Task to carry out:
Put each line of the data below into a JSON list of strings, one string per line, omitting blank lines.

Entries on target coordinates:
start

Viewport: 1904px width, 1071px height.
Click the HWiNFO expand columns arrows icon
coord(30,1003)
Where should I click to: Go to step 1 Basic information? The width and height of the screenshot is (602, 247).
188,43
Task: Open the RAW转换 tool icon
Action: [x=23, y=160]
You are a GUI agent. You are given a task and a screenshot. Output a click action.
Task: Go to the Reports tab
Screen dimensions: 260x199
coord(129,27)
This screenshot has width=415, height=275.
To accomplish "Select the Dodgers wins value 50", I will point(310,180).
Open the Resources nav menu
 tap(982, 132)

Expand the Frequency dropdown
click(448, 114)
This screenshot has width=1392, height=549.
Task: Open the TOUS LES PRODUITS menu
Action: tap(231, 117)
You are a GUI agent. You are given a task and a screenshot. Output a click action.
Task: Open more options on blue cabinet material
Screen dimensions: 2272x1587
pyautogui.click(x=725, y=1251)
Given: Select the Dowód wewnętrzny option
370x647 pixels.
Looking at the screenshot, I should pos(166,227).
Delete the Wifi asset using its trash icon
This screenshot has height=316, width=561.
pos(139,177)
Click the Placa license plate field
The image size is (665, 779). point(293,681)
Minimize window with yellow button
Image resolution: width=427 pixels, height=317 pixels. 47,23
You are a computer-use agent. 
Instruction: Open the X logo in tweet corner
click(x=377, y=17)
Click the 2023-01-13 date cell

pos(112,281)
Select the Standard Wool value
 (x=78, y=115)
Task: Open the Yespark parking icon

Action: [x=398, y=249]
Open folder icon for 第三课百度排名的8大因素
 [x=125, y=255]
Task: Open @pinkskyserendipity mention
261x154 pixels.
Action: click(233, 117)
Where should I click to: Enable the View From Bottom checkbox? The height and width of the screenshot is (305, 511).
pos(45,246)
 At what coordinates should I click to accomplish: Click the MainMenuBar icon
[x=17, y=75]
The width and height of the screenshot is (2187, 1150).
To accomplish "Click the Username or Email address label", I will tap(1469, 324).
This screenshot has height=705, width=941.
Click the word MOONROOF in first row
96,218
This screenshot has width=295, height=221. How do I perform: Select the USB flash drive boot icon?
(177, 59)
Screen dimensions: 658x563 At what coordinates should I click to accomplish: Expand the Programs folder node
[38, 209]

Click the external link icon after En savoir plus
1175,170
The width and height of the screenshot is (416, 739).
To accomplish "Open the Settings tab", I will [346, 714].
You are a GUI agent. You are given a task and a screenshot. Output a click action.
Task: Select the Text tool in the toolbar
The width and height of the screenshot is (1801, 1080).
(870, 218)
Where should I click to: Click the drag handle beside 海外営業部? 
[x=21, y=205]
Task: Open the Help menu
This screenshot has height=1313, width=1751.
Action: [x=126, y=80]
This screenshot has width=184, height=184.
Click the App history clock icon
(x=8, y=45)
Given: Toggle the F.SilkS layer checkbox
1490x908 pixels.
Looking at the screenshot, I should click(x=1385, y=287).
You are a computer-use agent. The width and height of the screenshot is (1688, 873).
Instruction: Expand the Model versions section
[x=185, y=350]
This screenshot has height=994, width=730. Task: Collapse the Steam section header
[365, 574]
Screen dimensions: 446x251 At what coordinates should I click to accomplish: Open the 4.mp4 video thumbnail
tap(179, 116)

end

Exercise solution:
[
  "Viewport: 1904px width, 1071px height.",
  "Click the HWiNFO expand columns arrows icon",
  "coord(30,1003)",
  "Where should I click to: Go to step 1 Basic information? The width and height of the screenshot is (602, 247).",
  "188,43",
  "Task: Open the RAW转换 tool icon",
  "Action: [x=23, y=160]",
  "You are a GUI agent. You are given a task and a screenshot. Output a click action.",
  "Task: Go to the Reports tab",
  "Screen dimensions: 260x199",
  "coord(129,27)",
  "This screenshot has width=415, height=275.",
  "To accomplish \"Select the Dodgers wins value 50\", I will point(310,180).",
  "Open the Resources nav menu",
  " tap(982, 132)",
  "Expand the Frequency dropdown",
  "click(448, 114)",
  "This screenshot has width=1392, height=549.",
  "Task: Open the TOUS LES PRODUITS menu",
  "Action: tap(231, 117)",
  "You are a GUI agent. You are given a task and a screenshot. Output a click action.",
  "Task: Open more options on blue cabinet material",
  "Screen dimensions: 2272x1587",
  "pyautogui.click(x=725, y=1251)",
  "Given: Select the Dowód wewnętrzny option",
  "370x647 pixels.",
  "Looking at the screenshot, I should pos(166,227).",
  "Delete the Wifi asset using its trash icon",
  "This screenshot has height=316, width=561.",
  "pos(139,177)",
  "Click the Placa license plate field",
  "The image size is (665, 779). point(293,681)",
  "Minimize window with yellow button",
  "Image resolution: width=427 pixels, height=317 pixels. 47,23",
  "You are a computer-use agent. ",
  "Instruction: Open the X logo in tweet corner",
  "click(x=377, y=17)",
  "Click the 2023-01-13 date cell",
  "pos(112,281)",
  "Select the Standard Wool value",
  " (x=78, y=115)",
  "Task: Open the Yespark parking icon",
  "Action: [x=398, y=249]",
  "Open folder icon for 第三课百度排名的8大因素",
  " [x=125, y=255]",
  "Task: Open @pinkskyserendipity mention",
  "261x154 pixels.",
  "Action: click(233, 117)",
  "Where should I click to: Enable the View From Bottom checkbox? The height and width of the screenshot is (305, 511).",
  "pos(45,246)",
  " At what coordinates should I click to accomplish: Click the MainMenuBar icon",
  "[x=17, y=75]",
  "The width and height of the screenshot is (2187, 1150).",
  "To accomplish \"Click the Username or Email address label\", I will tap(1469, 324).",
  "This screenshot has height=705, width=941.",
  "Click the word MOONROOF in first row",
  "96,218",
  "This screenshot has width=295, height=221. How do I perform: Select the USB flash drive boot icon?",
  "(177, 59)",
  "Screen dimensions: 658x563 At what coordinates should I click to accomplish: Expand the Programs folder node",
  "[38, 209]",
  "Click the external link icon after En savoir plus",
  "1175,170",
  "The width and height of the screenshot is (416, 739).",
  "To accomplish \"Open the Settings tab\", I will [346, 714].",
  "You are a GUI agent. You are given a task and a screenshot. Output a click action.",
  "Task: Select the Text tool in the toolbar",
  "The width and height of the screenshot is (1801, 1080).",
  "(870, 218)",
  "Where should I click to: Click the drag handle beside 海外営業部? ",
  "[x=21, y=205]",
  "Task: Open the Help menu",
  "This screenshot has height=1313, width=1751.",
  "Action: [x=126, y=80]",
  "This screenshot has width=184, height=184.",
  "Click the App history clock icon",
  "(x=8, y=45)",
  "Given: Toggle the F.SilkS layer checkbox",
  "1490x908 pixels.",
  "Looking at the screenshot, I should click(x=1385, y=287).",
  "You are a computer-use agent. The width and height of the screenshot is (1688, 873).",
  "Instruction: Expand the Model versions section",
  "[x=185, y=350]",
  "This screenshot has height=994, width=730. Task: Collapse the Steam section header",
  "[365, 574]",
  "Screen dimensions: 446x251 At what coordinates should I click to accomplish: Open the 4.mp4 video thumbnail",
  "tap(179, 116)"
]